One proponent, a nurse from Baltimore , drove through the snow on her day off to read a grateful Christmas card from a patient, choking up as she did.
"I actually think it's more controversial than abortion," Amy Lutz, a 40-year-old mother of five from Villanova , Pa. , said of ECT, which her 12-year-old autistic and manic-depressive son gets regularly.
She brought with her two poster-size photographs of the boy, his face and hands bloodied from self-inflicted blows. She told the committee that ECT, tried after a half-dozen other therapies, stopped the violent behavior and increased her son's achievement in school.
A 1976 law requiring safety and effectiveness of all new medical devices permitted ones in longstanding use, including ECT machines, to stay on the market. Later, however, Congress told the FDA that those grandfathered-in devices either had to undergo rigorous testing or be officially "reclassified" as already-proven to be safe and effective (although, in some cases with special warnings about their use).
In addition to patient testimony, the advisory panel heard FDA staffers describe their analysis of hundreds of ECT studies.
As a group, the studies tended to be poorly designed and with too few patients to allow the drawing of firm conclusions. Many failed to follow patients long enough to discover the duration of ill effects. Ones done decades ago studied techniques and electricity dosages different from current practice.
The FDA staff reported the existing research suggests that for depression, ECT is more effective than placebo or "sham" shocks and after a month more effective than antidepressants.
In terms of hazards, the FDA staff's review found the treatment is associated with "impairment in orientation, memory and global cognitive function immediately after ECT and up to 6 months." Certain aspects of memory may return to baseline after six months. "Autobiographical memory" - recollection of events in one's life - appears to be at greatest risk.

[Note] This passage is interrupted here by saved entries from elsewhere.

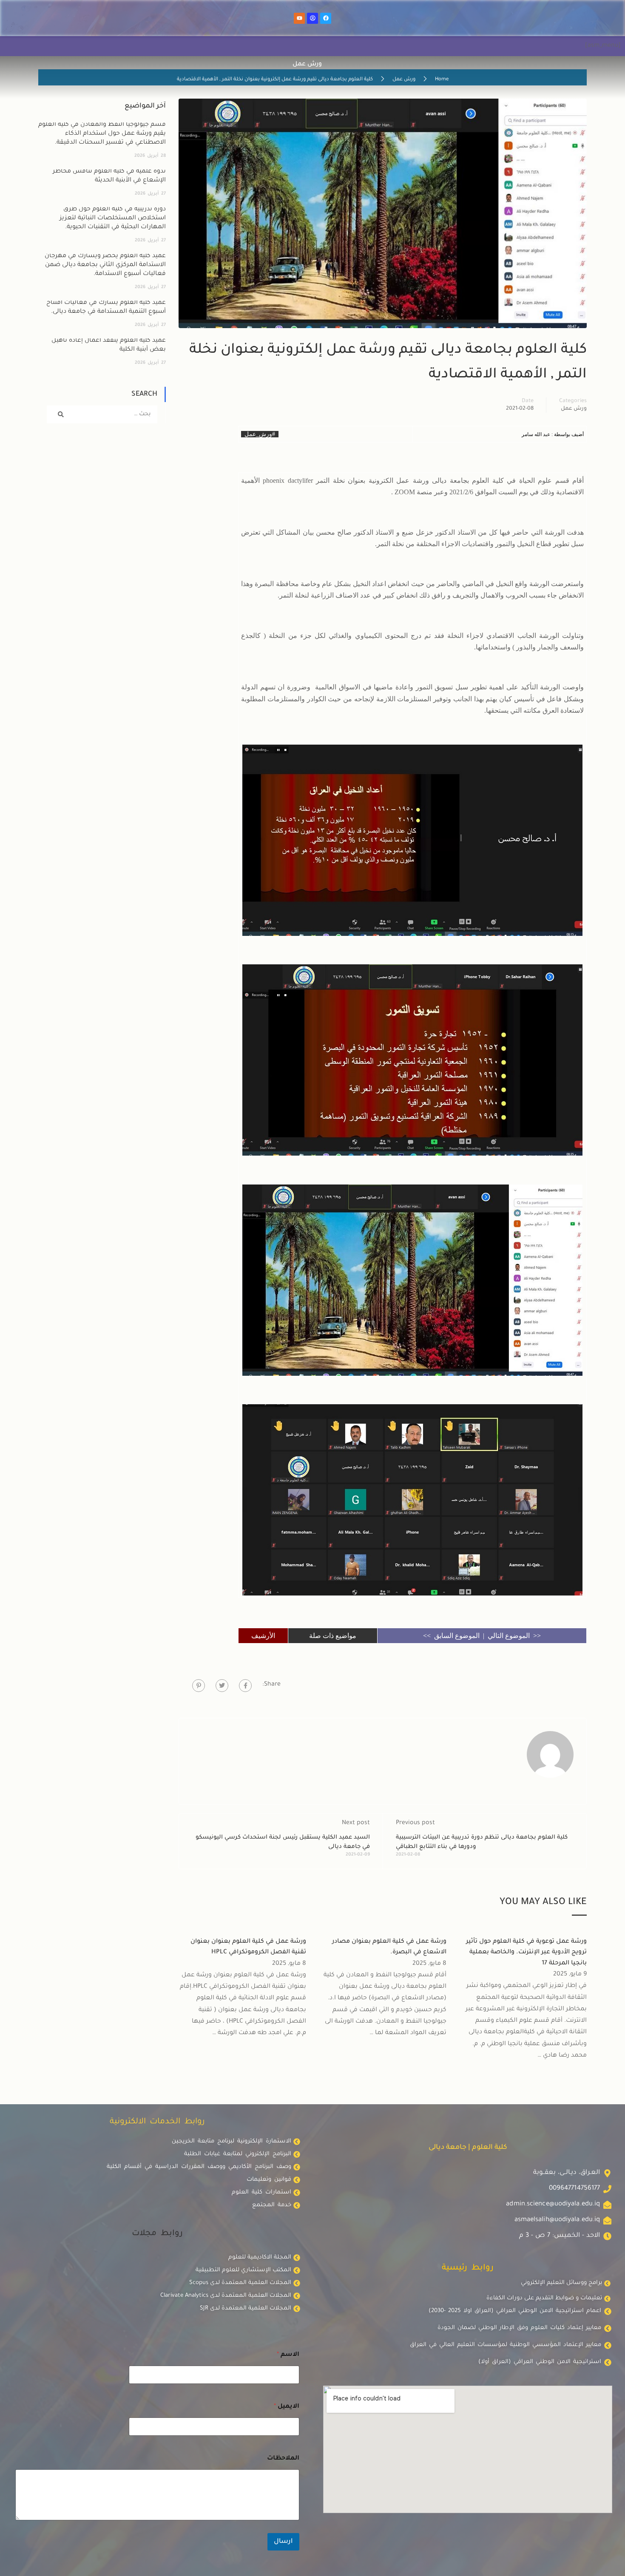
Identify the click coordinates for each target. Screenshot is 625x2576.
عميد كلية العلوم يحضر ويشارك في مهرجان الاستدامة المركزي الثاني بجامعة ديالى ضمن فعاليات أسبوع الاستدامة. (105, 265)
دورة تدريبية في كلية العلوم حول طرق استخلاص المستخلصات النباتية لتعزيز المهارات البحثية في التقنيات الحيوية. (113, 218)
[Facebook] (325, 18)
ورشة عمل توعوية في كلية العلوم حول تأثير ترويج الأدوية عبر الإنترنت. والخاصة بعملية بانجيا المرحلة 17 (526, 1952)
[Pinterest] (198, 1685)
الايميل (286, 2406)
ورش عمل (403, 79)
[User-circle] (312, 18)
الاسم (288, 2355)
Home (442, 79)
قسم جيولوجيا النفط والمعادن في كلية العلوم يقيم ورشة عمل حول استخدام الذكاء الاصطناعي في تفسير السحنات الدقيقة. (102, 134)
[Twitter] (222, 1685)
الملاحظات (283, 2458)
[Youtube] (299, 18)
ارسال (283, 2541)
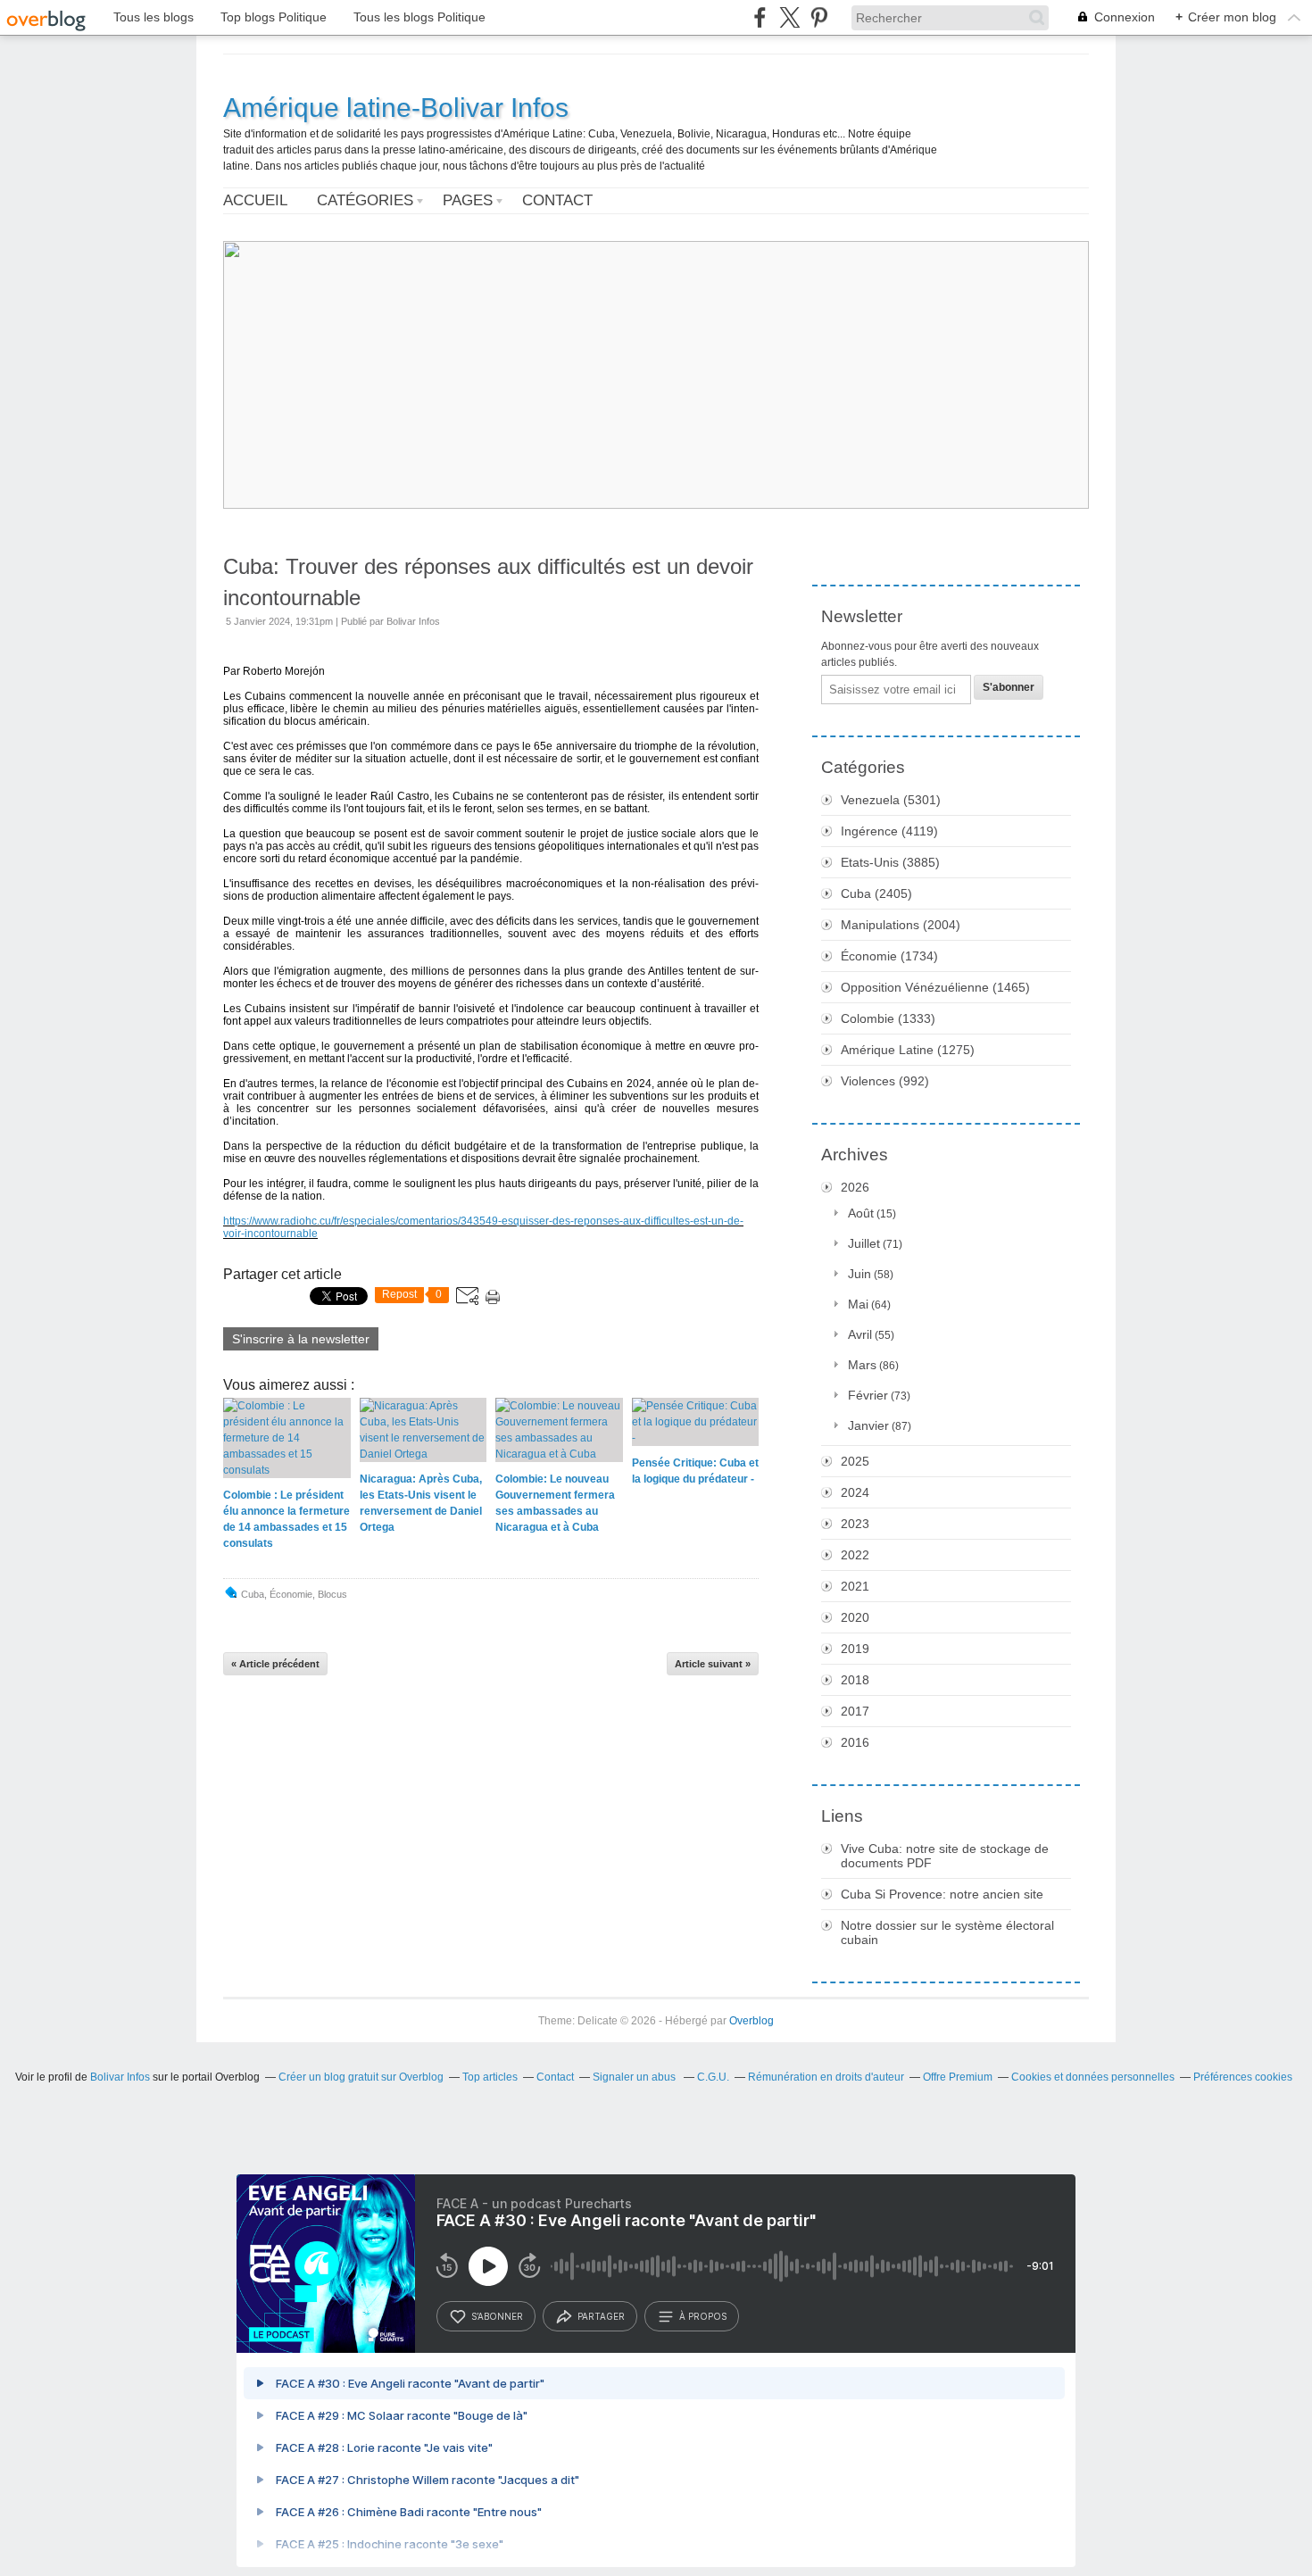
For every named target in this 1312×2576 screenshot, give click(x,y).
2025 (855, 1461)
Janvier (868, 1425)
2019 (855, 1648)
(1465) (935, 987)
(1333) (888, 1018)
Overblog (751, 2021)
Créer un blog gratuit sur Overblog (361, 2077)
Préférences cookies (1242, 2077)
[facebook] (760, 17)
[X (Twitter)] (789, 17)
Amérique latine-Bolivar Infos (396, 107)
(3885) (890, 862)
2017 (855, 1711)
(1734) (889, 956)
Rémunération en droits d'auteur (826, 2077)
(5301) (891, 800)
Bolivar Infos (120, 2077)
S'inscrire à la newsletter (301, 1339)
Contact (557, 200)
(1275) (908, 1050)
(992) (885, 1081)
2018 (855, 1680)
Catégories (365, 200)
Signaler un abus (635, 2077)
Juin (859, 1274)
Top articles (490, 2077)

High-dose electric current and current applied to both sides of the brain are associated with more thinking and memory problems.
Panel member Christopher A. Ross, a psychiatrist and neuroscientist at Johns Hopkins University , asked if the published studies identified any risk factors that predisposed patients to memory loss and thinking impairment.
"Evidence-based data for that issue just doesn't exist," said Peter G. Como, a neuropsychologist at the FDA.
Panel Chairman Thomas G. Brott, a neurologist at the Mayo Clinic's campus in Jacksonville , Fla. , said he was amazed that essentially no research had been done on ECT's effects using functional MRI imaging, repeated brain wave (EEG) studies, or autopsy examinations of patients.
"I tried to look and saw very little. I concluded that the evidence is not there to decide either way," he said.